Your task: Please find every line in the records below that contains the word "agent", and copy it.

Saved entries

══════════

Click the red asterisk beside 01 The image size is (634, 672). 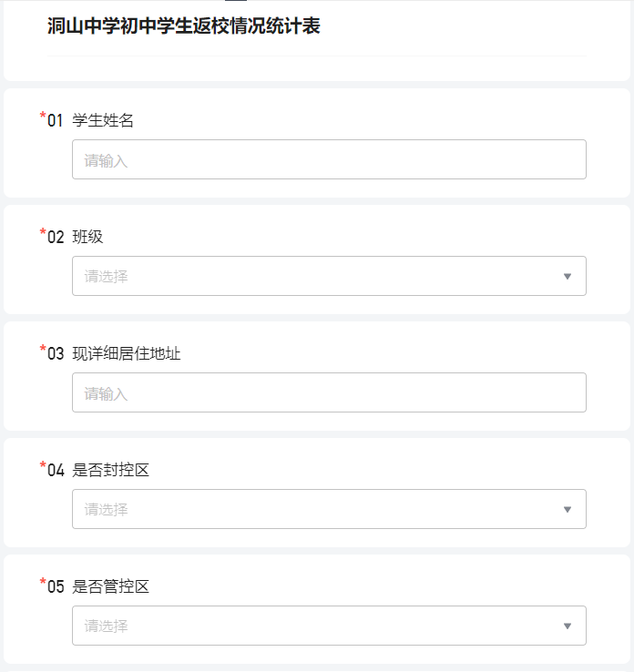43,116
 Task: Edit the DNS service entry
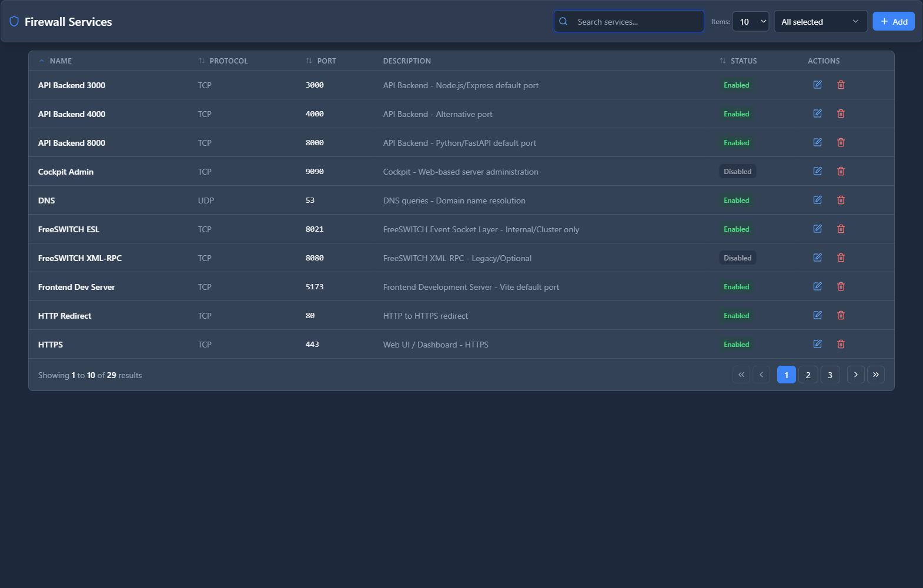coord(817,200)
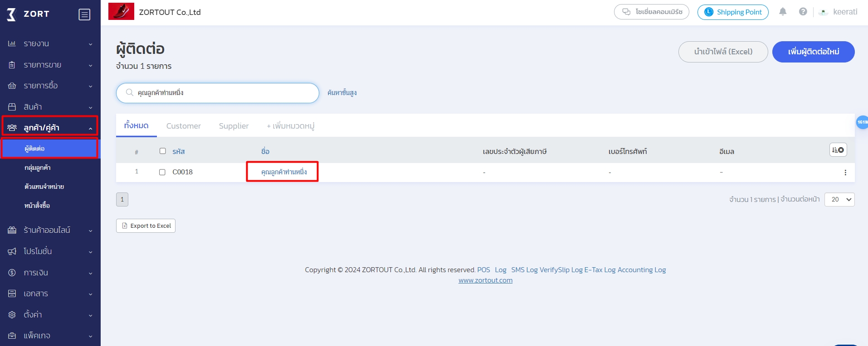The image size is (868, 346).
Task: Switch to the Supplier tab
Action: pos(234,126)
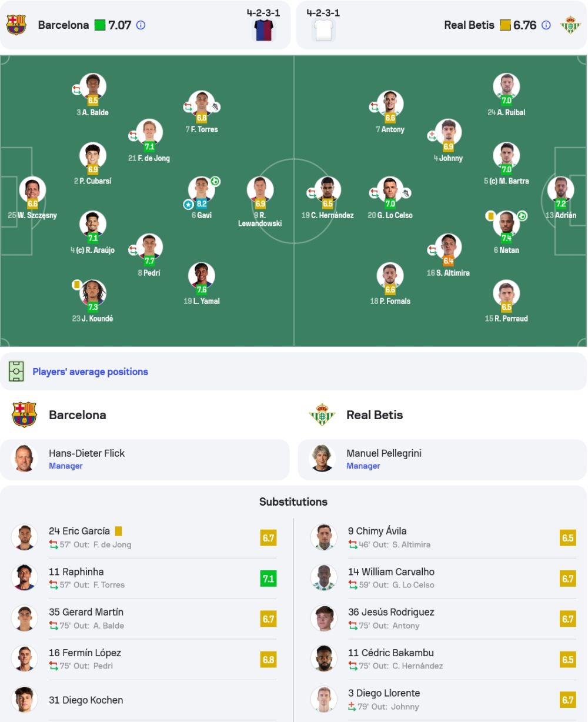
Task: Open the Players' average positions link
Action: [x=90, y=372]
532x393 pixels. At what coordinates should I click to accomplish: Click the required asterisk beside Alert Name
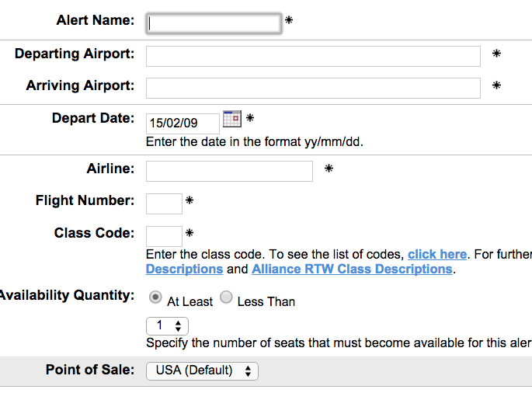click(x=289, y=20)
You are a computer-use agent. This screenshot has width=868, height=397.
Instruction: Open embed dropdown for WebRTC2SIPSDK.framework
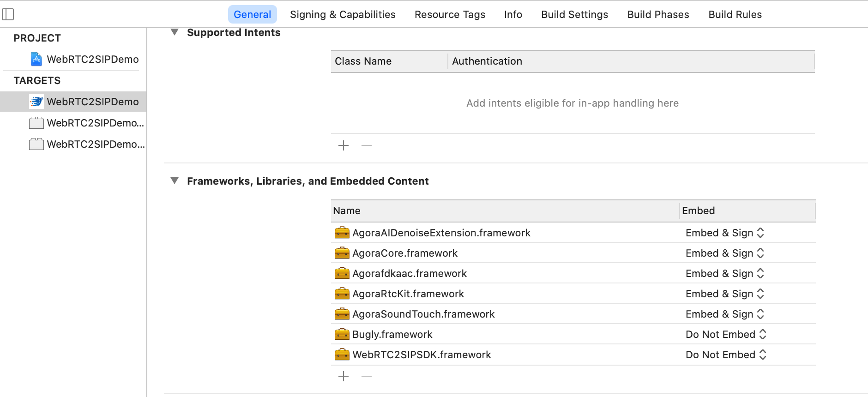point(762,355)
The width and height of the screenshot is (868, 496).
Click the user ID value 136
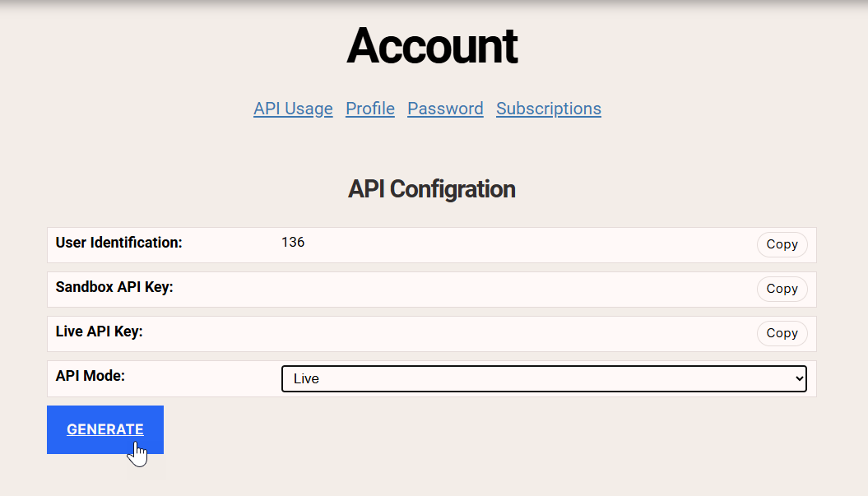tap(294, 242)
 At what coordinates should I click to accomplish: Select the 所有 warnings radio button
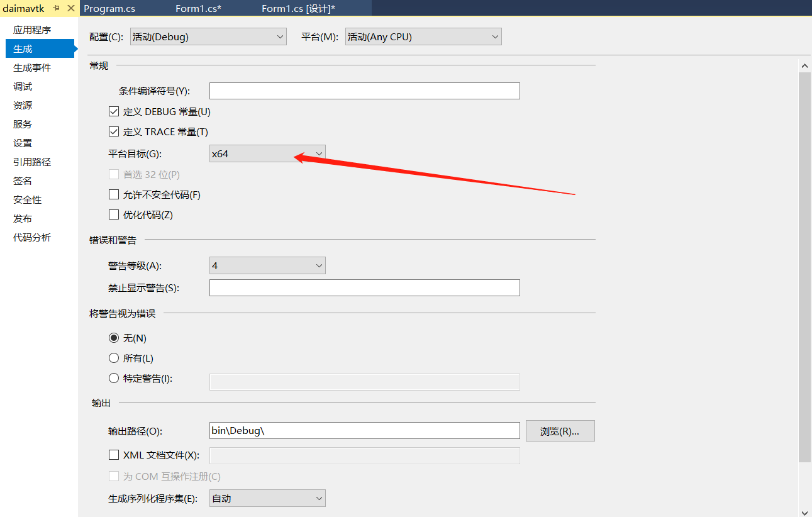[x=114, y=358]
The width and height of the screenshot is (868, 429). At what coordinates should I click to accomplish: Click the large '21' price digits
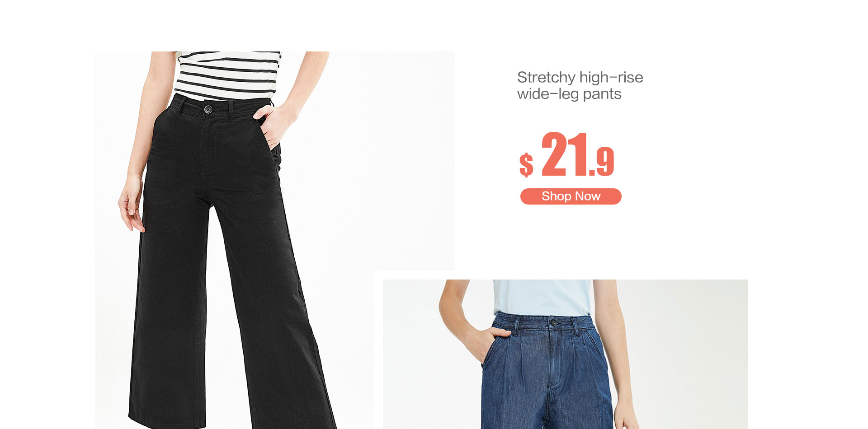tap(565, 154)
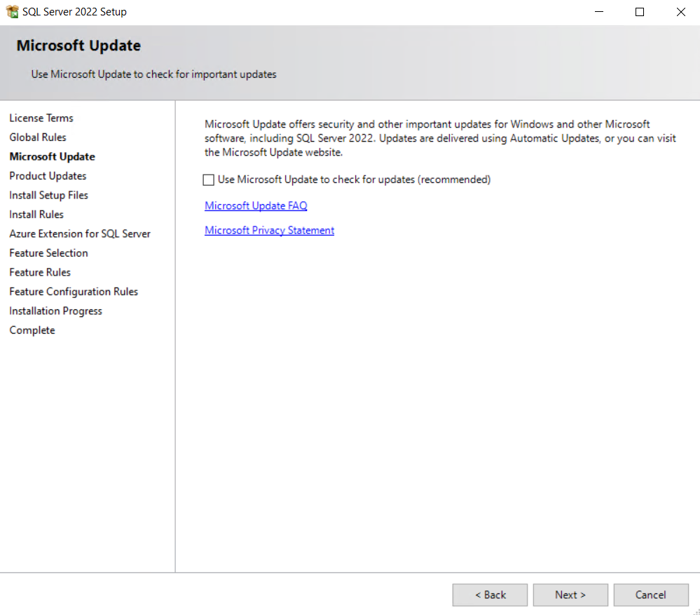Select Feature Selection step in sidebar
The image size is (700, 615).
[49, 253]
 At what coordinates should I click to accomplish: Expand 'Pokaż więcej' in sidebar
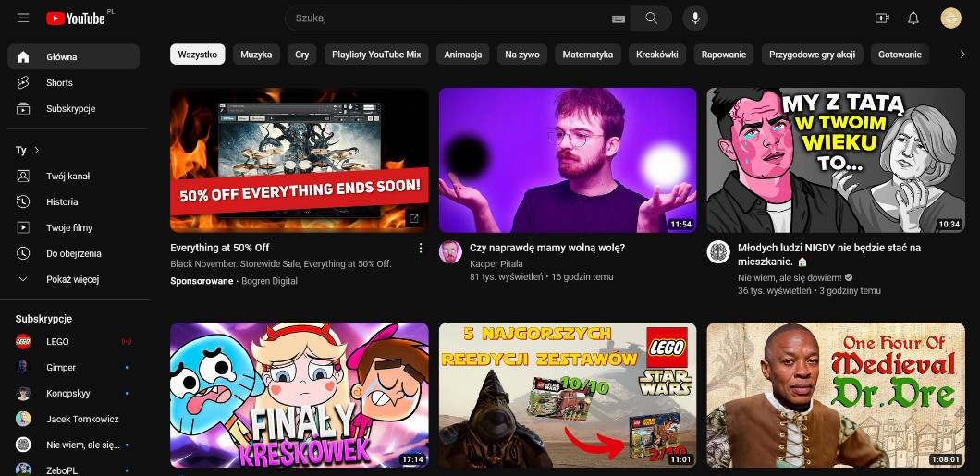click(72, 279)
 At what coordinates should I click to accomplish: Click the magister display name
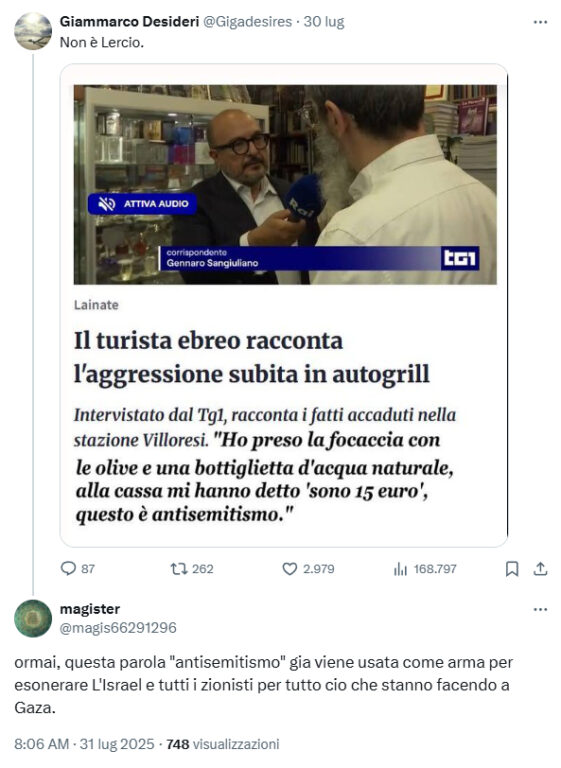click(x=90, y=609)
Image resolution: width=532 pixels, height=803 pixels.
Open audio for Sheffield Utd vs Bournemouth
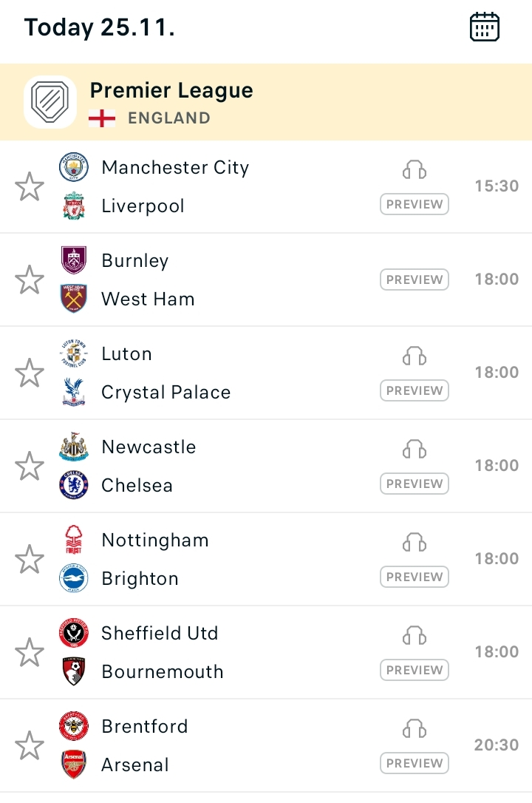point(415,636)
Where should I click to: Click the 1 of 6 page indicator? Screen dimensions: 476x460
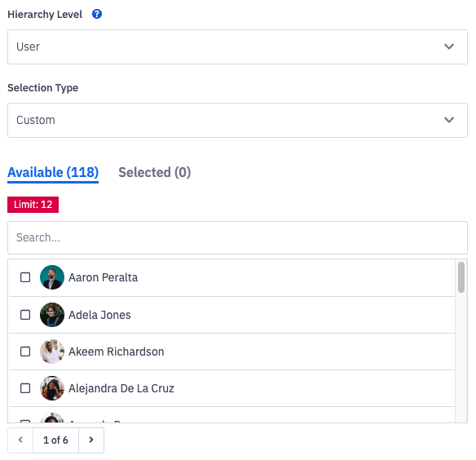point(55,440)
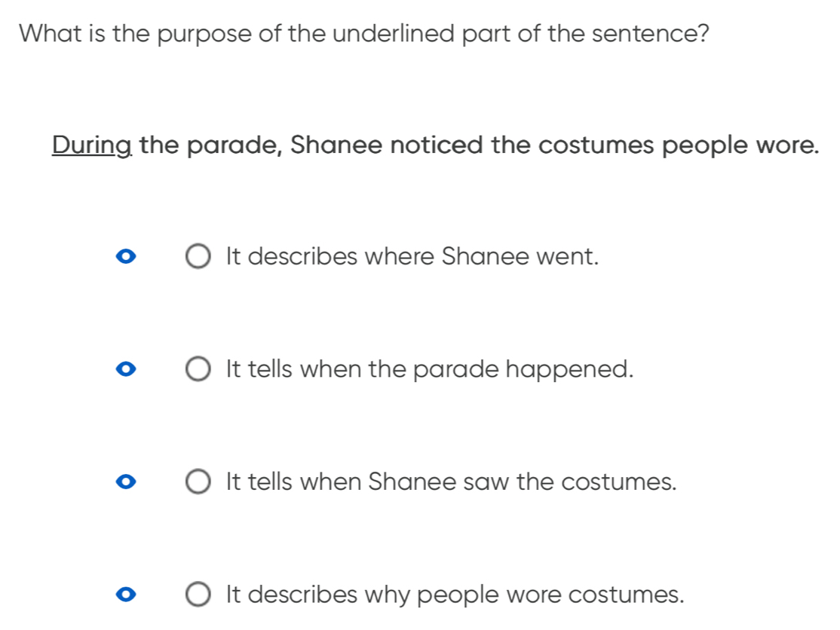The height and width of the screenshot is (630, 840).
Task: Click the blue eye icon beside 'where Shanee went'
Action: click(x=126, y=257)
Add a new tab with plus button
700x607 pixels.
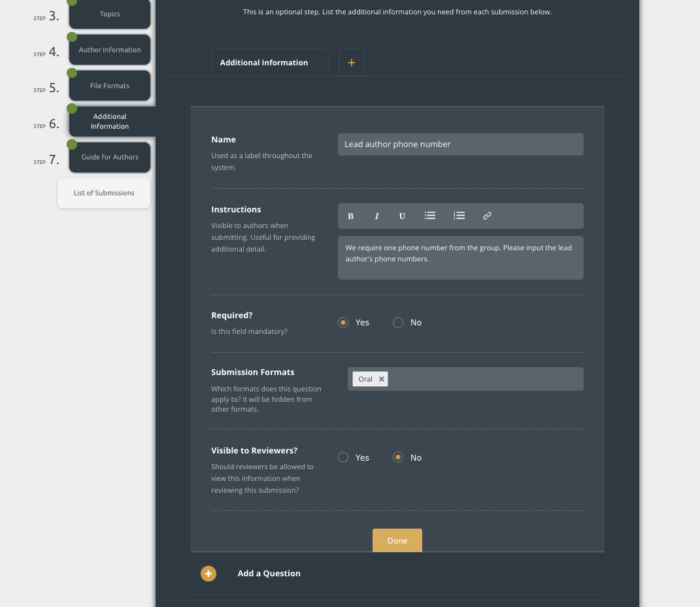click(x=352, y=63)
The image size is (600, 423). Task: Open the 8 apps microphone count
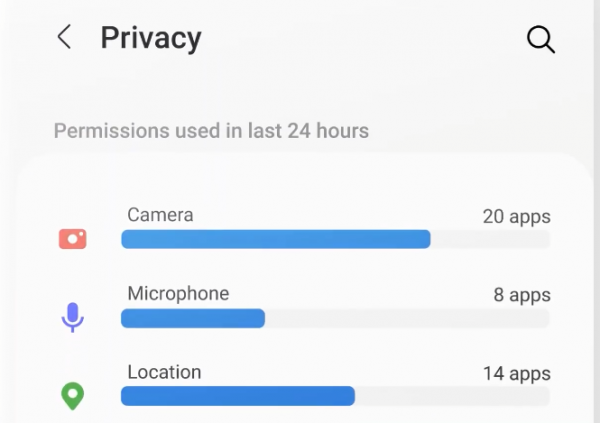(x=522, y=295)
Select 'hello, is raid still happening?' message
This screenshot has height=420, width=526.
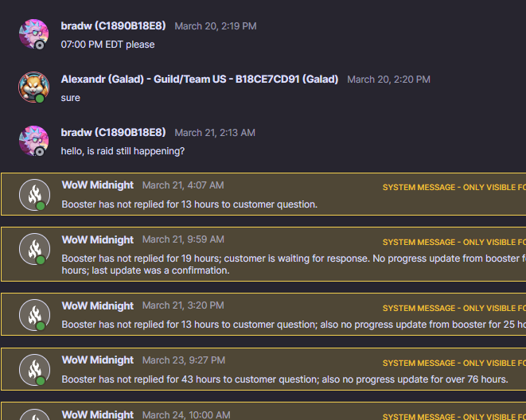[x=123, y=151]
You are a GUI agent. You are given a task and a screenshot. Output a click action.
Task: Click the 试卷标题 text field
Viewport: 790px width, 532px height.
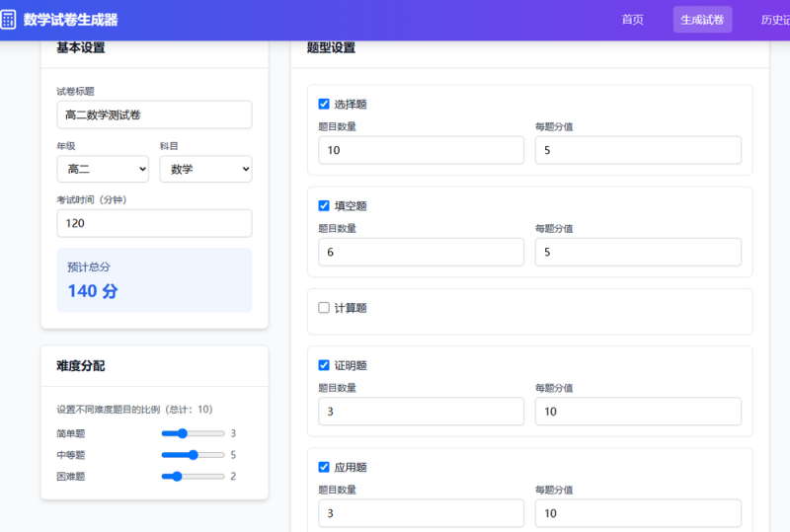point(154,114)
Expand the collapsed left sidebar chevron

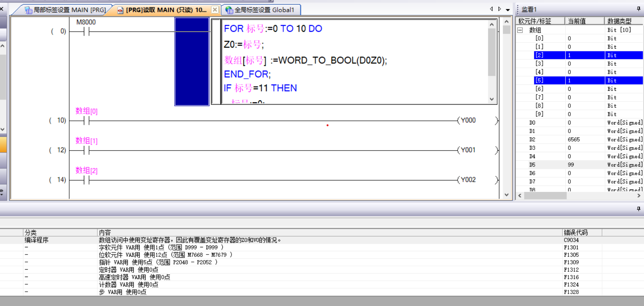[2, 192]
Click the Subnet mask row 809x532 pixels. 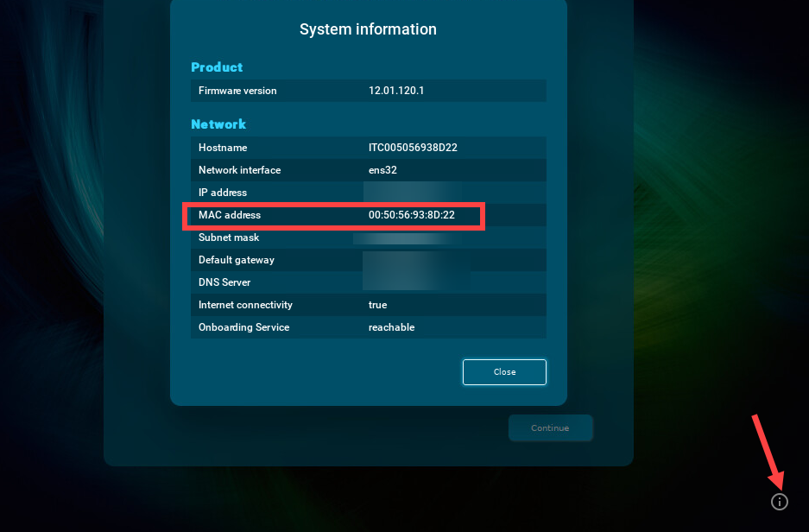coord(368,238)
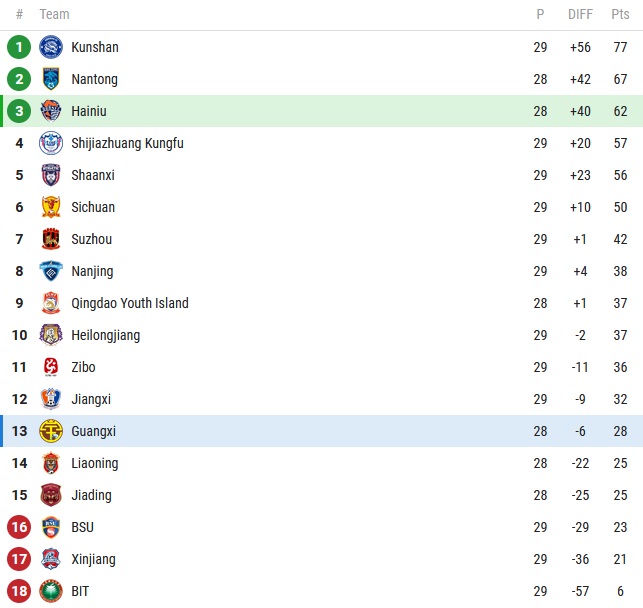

══════════

Result of this exercise:
You are a computer-use agent. This screenshot has width=868, height=397.
You are a GUI agent. You are given a task and a screenshot. Output a click action.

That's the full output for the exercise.